小米EV-AD VLA团队：面向跨模态无人机导航的标题引导检索系统——IROS 2025 RoboSense挑战赛赛道4技术报告 (Team Xiaomi EV-AD VLA: Caption-Guided Retrieval System for Cross-Modal Drone Navigation - Technical Report for IROS 2025 RoboSense Challenge Track 4)

Cross-modal drone navigation remains a challenging task in robotics, requiring efficient retrieval of relevant images from large-scale databases based on natural language descriptions. The RoboSense 2025 Track 4 challenge addresses this challenge, focusing on robust, natural language-guided cross-view image retrieval across multiple platforms (drones, satellites, and ground cameras). Current baseline methods, while effective for initial retrieval, often struggle to achieve fine-grained semantic matching between text queries and visual content, especially in complex aerial scenes. To address this challenge, we propose a two-stage retrieval refinement method: Caption-Guided Retrieval System (CGRS) that enhances the baseline coarse ranking through intelligent reranking. Our method first leverages a baseline model to obtain an initial coarse ranking of the top 20 most relevant images for each query. We then use Vision-Language-Model (VLM) to generate detailed captions for these candidate images, capturing rich semantic descriptions of their visual content. These generated captions are then used in a multimodal similarity computation framework to perform fine-grained reranking of the original text query, effectively building a semantic bridge between the visual content and natural language descriptions. Our approach significantly improves upon the baseline, achieving a consistent 5\% improvement across all key metrics (Recall@1, Recall@5, and Recall@10). Our approach win TOP-2 in the challenge, demonstrating the practical value of our semantic refinement strategy in real-world robotic navigation scenarios.

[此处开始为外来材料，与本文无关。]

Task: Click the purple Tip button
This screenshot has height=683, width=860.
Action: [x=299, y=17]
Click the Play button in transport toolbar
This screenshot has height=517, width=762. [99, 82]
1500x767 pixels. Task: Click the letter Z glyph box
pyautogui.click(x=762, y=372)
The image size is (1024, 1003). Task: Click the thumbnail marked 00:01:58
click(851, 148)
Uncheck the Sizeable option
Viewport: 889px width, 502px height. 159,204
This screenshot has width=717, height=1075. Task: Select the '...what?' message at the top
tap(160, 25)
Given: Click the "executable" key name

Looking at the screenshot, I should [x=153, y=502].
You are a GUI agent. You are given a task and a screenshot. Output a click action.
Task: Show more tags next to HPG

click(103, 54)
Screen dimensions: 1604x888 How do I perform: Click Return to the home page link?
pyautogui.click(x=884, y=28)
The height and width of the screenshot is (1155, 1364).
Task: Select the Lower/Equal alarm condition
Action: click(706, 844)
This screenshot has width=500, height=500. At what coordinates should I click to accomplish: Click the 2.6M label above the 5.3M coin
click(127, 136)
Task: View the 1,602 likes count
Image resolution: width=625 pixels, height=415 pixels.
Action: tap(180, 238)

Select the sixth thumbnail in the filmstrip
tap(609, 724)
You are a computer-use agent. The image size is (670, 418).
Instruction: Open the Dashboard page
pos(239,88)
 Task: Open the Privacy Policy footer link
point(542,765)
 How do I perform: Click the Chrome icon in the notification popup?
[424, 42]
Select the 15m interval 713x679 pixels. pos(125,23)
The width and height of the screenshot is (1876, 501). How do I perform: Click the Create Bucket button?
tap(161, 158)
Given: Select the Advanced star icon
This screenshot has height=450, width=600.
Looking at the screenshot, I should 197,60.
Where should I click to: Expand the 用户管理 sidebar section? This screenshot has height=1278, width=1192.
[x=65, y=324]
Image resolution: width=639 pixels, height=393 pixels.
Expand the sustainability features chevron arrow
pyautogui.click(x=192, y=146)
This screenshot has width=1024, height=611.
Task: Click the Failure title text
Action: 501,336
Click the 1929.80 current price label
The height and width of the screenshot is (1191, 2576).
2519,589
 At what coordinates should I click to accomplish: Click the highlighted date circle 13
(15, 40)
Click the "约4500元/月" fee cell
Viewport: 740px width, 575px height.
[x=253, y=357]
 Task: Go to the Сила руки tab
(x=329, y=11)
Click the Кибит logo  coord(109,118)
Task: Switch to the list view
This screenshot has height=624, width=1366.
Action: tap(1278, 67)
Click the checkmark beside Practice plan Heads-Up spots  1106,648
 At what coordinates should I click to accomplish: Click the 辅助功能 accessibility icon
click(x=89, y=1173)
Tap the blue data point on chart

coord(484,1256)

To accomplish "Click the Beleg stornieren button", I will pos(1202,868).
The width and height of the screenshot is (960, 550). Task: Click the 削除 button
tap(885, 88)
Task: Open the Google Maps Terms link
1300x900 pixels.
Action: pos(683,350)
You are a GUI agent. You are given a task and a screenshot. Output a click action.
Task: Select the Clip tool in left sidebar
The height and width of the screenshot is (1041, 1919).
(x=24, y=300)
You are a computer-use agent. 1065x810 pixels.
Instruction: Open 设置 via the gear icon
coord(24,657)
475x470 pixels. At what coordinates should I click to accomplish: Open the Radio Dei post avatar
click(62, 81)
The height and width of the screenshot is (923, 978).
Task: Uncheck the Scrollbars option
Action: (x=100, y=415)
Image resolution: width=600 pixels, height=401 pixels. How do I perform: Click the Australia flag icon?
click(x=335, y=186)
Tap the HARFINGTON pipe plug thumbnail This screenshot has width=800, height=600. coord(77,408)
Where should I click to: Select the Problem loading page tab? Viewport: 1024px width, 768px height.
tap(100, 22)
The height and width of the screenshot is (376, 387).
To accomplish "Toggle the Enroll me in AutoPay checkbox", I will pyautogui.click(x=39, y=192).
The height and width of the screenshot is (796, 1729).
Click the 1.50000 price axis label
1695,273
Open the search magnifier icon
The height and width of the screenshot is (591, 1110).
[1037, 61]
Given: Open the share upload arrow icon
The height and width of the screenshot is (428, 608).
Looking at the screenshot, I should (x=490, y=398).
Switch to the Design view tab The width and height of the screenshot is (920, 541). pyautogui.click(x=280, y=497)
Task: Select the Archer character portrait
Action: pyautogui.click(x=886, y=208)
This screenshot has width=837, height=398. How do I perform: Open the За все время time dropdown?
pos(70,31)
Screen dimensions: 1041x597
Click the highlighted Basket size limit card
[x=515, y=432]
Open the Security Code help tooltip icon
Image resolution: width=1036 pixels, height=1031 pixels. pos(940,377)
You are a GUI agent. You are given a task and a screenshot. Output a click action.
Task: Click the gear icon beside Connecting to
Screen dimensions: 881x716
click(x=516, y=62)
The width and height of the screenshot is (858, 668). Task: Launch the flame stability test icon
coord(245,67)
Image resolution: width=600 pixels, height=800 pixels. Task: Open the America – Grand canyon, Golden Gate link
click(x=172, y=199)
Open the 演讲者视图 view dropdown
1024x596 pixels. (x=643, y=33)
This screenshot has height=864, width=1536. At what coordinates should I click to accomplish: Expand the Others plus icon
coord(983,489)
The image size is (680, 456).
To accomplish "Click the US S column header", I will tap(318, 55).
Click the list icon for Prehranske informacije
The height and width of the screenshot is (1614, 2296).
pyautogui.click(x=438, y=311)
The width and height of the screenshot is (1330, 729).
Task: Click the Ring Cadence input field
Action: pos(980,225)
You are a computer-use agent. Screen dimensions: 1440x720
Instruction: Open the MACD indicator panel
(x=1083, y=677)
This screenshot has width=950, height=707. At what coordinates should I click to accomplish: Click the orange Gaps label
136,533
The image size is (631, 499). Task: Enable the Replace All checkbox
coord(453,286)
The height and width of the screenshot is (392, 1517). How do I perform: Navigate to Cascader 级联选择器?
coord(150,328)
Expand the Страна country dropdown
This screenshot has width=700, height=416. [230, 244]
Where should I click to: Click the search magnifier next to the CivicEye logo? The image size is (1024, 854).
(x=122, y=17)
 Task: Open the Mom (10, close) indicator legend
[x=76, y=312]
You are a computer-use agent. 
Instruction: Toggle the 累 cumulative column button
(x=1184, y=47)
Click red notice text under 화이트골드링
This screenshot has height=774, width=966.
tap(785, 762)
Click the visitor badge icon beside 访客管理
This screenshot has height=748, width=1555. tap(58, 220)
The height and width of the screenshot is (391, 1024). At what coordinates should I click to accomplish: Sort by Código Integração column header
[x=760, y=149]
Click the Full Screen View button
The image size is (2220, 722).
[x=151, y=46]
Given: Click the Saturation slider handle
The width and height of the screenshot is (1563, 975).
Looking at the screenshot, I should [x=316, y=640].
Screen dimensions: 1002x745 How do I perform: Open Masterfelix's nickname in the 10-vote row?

翻译：跨模态无人机导航在机器人领域仍是一项具有挑战性的任务，其核心在于依据自然语言描述从大规模数据库中高效检索相关图像。RoboSense 2025赛道4挑战赛针对这一难题，聚焦于跨多平台（无人机、卫星与地面摄像机）的鲁棒性自然语言引导跨视角图像检索。现有基线方法虽能实现初步检索，但在复杂空中场景下，往往难以达成文本查询与视觉内容间的细粒度语义匹配。为应对这一挑战，我们提出一种两阶段检索优化方法：标题引导检索系统（CGRS），通过智能重排序增强基线粗排序结果。该方法首先利用基线模型为每个查询获取前20个最相关图像的初始粗排序列表；随后采用视觉语言模型（VLM）为这些候选图像生成详细标题，以捕捉其视觉内容的丰富语义描述；最后在多模态相似度计算框架中，利用生成的标题对原始文本查询进行细粒度重排序，从而在视觉内容与自然语言描述间有效构建语义桥梁。我们的方法在基线模型基础上取得显著提升，在所有关键指标（Recall@1、Recall@5与Recall@10）上均实现5%的稳定提升，并在挑战赛中荣获第二名，证明了语义优化策略在实际机器人导航场景中的实用价值。